▶ [DATA FOR THIS TASK]:
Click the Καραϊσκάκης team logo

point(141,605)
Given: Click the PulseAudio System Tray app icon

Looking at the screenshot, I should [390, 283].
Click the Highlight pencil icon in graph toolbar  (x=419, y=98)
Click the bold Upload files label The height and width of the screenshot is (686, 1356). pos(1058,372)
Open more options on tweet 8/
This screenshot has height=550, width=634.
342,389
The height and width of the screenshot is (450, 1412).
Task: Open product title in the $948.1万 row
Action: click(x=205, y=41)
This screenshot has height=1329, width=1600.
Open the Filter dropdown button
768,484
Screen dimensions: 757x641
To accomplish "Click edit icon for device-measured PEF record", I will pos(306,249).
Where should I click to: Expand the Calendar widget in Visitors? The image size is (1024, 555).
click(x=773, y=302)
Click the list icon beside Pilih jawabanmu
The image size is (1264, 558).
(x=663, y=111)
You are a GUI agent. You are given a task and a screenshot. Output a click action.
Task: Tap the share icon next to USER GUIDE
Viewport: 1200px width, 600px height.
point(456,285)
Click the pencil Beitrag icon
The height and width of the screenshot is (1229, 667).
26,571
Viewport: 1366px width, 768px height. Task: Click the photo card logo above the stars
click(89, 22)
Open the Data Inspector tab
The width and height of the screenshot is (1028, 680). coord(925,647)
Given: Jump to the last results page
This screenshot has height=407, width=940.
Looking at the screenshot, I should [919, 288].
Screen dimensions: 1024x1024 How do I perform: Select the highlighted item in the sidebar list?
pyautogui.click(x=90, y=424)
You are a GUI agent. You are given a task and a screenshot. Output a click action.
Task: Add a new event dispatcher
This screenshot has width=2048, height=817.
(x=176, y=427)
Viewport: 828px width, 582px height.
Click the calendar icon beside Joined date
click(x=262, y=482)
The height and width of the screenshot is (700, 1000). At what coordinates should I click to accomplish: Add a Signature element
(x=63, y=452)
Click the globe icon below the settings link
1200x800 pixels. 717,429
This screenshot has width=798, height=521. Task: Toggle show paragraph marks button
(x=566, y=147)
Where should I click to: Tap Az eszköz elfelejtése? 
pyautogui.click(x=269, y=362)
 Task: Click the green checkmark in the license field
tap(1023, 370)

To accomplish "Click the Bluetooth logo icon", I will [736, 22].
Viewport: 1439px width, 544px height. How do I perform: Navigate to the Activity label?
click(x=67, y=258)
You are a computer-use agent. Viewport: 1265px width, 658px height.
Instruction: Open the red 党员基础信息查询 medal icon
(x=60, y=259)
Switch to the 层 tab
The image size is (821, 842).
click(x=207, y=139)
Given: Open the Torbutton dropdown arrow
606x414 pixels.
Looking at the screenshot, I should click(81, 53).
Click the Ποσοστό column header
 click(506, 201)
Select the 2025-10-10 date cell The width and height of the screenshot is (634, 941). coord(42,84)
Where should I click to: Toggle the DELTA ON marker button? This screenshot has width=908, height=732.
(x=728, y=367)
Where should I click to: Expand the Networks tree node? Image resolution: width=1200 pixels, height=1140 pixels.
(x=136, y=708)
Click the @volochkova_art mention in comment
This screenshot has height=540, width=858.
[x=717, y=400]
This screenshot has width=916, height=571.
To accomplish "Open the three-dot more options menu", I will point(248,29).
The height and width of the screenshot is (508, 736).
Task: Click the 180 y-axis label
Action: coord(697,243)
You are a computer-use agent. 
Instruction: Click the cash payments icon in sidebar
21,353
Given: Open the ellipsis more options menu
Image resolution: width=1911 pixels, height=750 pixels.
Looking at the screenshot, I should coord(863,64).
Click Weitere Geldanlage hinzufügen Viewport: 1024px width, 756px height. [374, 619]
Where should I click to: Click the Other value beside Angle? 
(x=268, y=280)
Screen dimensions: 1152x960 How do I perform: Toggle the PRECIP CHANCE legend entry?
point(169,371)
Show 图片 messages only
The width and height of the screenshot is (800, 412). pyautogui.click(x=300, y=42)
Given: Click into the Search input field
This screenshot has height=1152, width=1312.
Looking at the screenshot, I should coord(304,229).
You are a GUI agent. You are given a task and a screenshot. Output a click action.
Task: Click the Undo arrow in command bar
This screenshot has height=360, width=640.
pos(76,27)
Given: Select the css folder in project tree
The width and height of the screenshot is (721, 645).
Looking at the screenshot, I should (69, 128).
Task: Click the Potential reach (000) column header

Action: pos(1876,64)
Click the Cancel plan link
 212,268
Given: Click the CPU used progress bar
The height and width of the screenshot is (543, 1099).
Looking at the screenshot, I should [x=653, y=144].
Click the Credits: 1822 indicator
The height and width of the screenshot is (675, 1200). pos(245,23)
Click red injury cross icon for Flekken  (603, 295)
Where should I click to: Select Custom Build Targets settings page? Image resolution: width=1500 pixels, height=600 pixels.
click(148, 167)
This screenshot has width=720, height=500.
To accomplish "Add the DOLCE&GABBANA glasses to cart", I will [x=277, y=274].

▶ [WHAT TO DO]: All the lines above should be written out once more, exactly.

▶ [EXERCISE RESPONSE]:
Click the Καραϊσκάκης team logo

point(141,605)
Given: Click the PulseAudio System Tray app icon

Looking at the screenshot, I should [390, 283].
Click the Highlight pencil icon in graph toolbar  (x=419, y=98)
Click the bold Upload files label The height and width of the screenshot is (686, 1356). pos(1058,372)
Open more options on tweet 8/
This screenshot has height=550, width=634.
342,389
The height and width of the screenshot is (450, 1412).
Task: Open product title in the $948.1万 row
Action: click(x=205, y=41)
This screenshot has height=1329, width=1600.
Open the Filter dropdown button
768,484
Screen dimensions: 757x641
To accomplish "Click edit icon for device-measured PEF record", I will pos(306,249).
Where should I click to: Expand the Calendar widget in Visitors? The image size is (1024, 555).
click(x=773, y=302)
Click the list icon beside Pilih jawabanmu
The image size is (1264, 558).
(x=663, y=111)
You are a GUI agent. You are given a task and a screenshot. Output a click action.
Task: Tap the share icon next to USER GUIDE
Viewport: 1200px width, 600px height.
point(456,285)
Click the pencil Beitrag icon
The height and width of the screenshot is (1229, 667).
26,571
Viewport: 1366px width, 768px height. Task: Click the photo card logo above the stars
click(89, 22)
Open the Data Inspector tab
The width and height of the screenshot is (1028, 680). coord(925,647)
Given: Jump to the last results page
This screenshot has height=407, width=940.
Looking at the screenshot, I should [919, 288].
Screen dimensions: 1024x1024 How do I perform: Select the highlighted item in the sidebar list?
pyautogui.click(x=90, y=424)
You are a GUI agent. You are given a task and a screenshot. Output a click action.
Task: Add a new event dispatcher
This screenshot has width=2048, height=817.
(x=176, y=427)
Viewport: 828px width, 582px height.
Click the calendar icon beside Joined date
click(x=262, y=482)
The height and width of the screenshot is (700, 1000). At what coordinates should I click to accomplish: Add a Signature element
(x=63, y=452)
Click the globe icon below the settings link
1200x800 pixels. 717,429
This screenshot has width=798, height=521. Task: Toggle show paragraph marks button
(x=566, y=147)
Where should I click to: Tap Az eszköz elfelejtése? 
pyautogui.click(x=269, y=362)
 Task: Click the green checkmark in the license field
tap(1023, 370)

To accomplish "Click the Bluetooth logo icon", I will [736, 22].
Viewport: 1439px width, 544px height. How do I perform: Navigate to the Activity label?
click(x=67, y=258)
You are a computer-use agent. Viewport: 1265px width, 658px height.
Instruction: Open the red 党员基础信息查询 medal icon
(x=60, y=259)
Switch to the 层 tab
The image size is (821, 842).
click(x=207, y=139)
Given: Open the Torbutton dropdown arrow
606x414 pixels.
Looking at the screenshot, I should click(81, 53).
Click the Ποσοστό column header
 click(506, 201)
Select the 2025-10-10 date cell The width and height of the screenshot is (634, 941). coord(42,84)
Where should I click to: Toggle the DELTA ON marker button? This screenshot has width=908, height=732.
(x=728, y=367)
Where should I click to: Expand the Networks tree node? Image resolution: width=1200 pixels, height=1140 pixels.
(x=136, y=708)
Click the @volochkova_art mention in comment
This screenshot has height=540, width=858.
[x=717, y=400]
This screenshot has width=916, height=571.
To accomplish "Open the three-dot more options menu", I will point(248,29).
The height and width of the screenshot is (508, 736).
Task: Click the 180 y-axis label
Action: coord(697,243)
You are a computer-use agent. 
Instruction: Click the cash payments icon in sidebar
21,353
Given: Open the ellipsis more options menu
Image resolution: width=1911 pixels, height=750 pixels.
Looking at the screenshot, I should coord(863,64).
Click Weitere Geldanlage hinzufügen Viewport: 1024px width, 756px height. [374, 619]
Where should I click to: Click the Other value beside Angle? 
(x=268, y=280)
Screen dimensions: 1152x960 How do I perform: Toggle the PRECIP CHANCE legend entry?
point(169,371)
Show 图片 messages only
The width and height of the screenshot is (800, 412). pyautogui.click(x=300, y=42)
Given: Click into the Search input field
This screenshot has height=1152, width=1312.
Looking at the screenshot, I should coord(304,229).
You are a GUI agent. You are given a task and a screenshot. Output a click action.
Task: Click the Undo arrow in command bar
This screenshot has height=360, width=640.
pos(76,27)
Given: Select the css folder in project tree
The width and height of the screenshot is (721, 645).
Looking at the screenshot, I should (69, 128).
Task: Click the Potential reach (000) column header

Action: pos(1876,64)
Click the Cancel plan link
 212,268
Given: Click the CPU used progress bar
The height and width of the screenshot is (543, 1099).
Looking at the screenshot, I should [x=653, y=144].
Click the Credits: 1822 indicator
The height and width of the screenshot is (675, 1200). pos(245,23)
Click red injury cross icon for Flekken  (603, 295)
Where should I click to: Select Custom Build Targets settings page? Image resolution: width=1500 pixels, height=600 pixels.
click(148, 167)
This screenshot has width=720, height=500.
To accomplish "Add the DOLCE&GABBANA glasses to cart", I will [x=277, y=274].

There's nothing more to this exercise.